Stored data entries:
==*==

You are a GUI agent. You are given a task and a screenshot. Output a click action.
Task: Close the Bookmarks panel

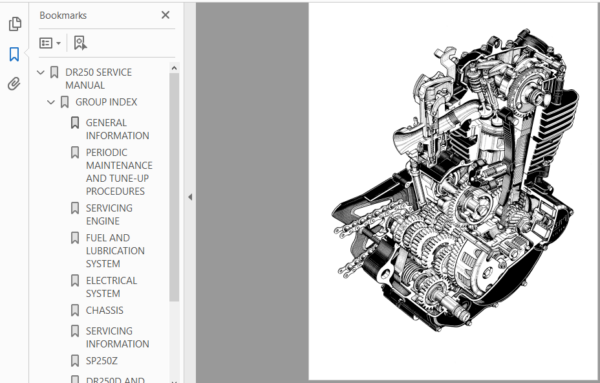(x=165, y=15)
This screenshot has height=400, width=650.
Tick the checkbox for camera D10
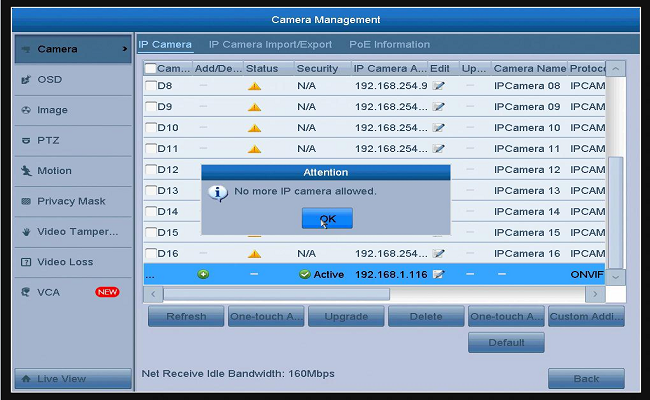[x=151, y=128]
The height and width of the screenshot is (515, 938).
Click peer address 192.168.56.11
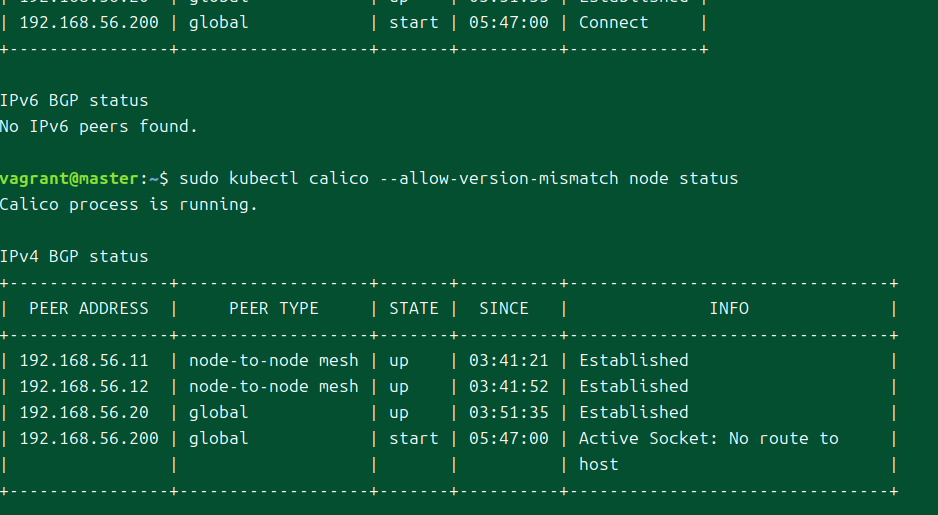84,361
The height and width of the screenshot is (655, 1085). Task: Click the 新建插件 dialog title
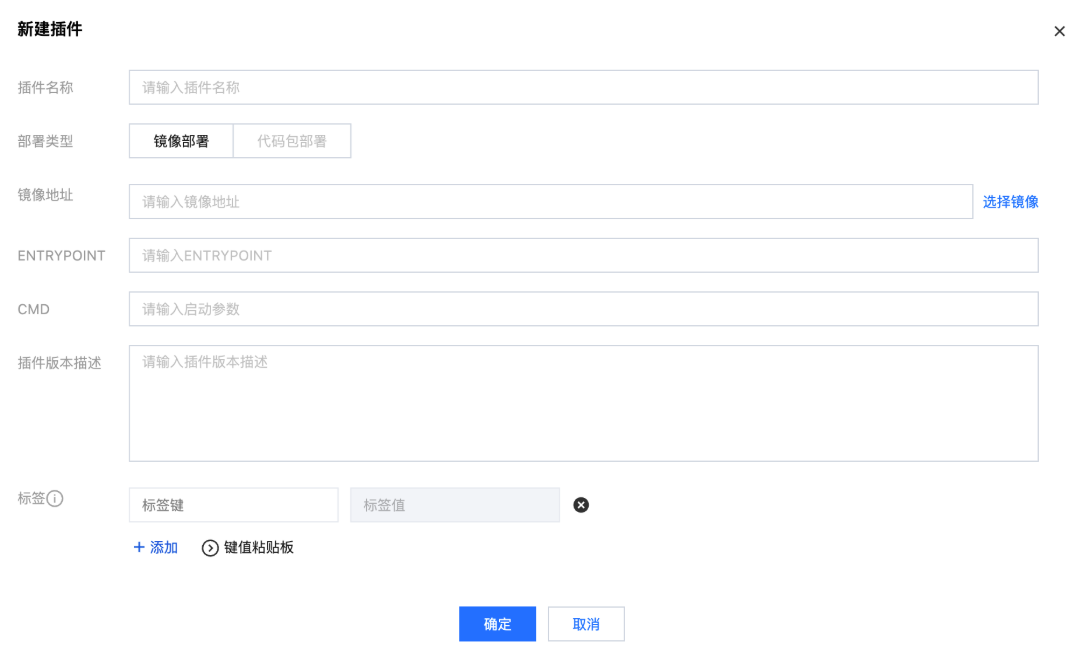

==*==

WHAT THE TASK REQUIRES:
Retype each entry exactly. No pictures.

ANSWER TO THE PROBLEM:
You are a GUI agent. You are given a task and a screenshot. Output a click action.
Task: Close the Bookmarks panel

(x=165, y=15)
This screenshot has height=400, width=650.
Tick the checkbox for camera D10
[x=151, y=128]
The height and width of the screenshot is (515, 938).
Click peer address 192.168.56.11
84,361
The height and width of the screenshot is (655, 1085). Task: Click the 新建插件 dialog title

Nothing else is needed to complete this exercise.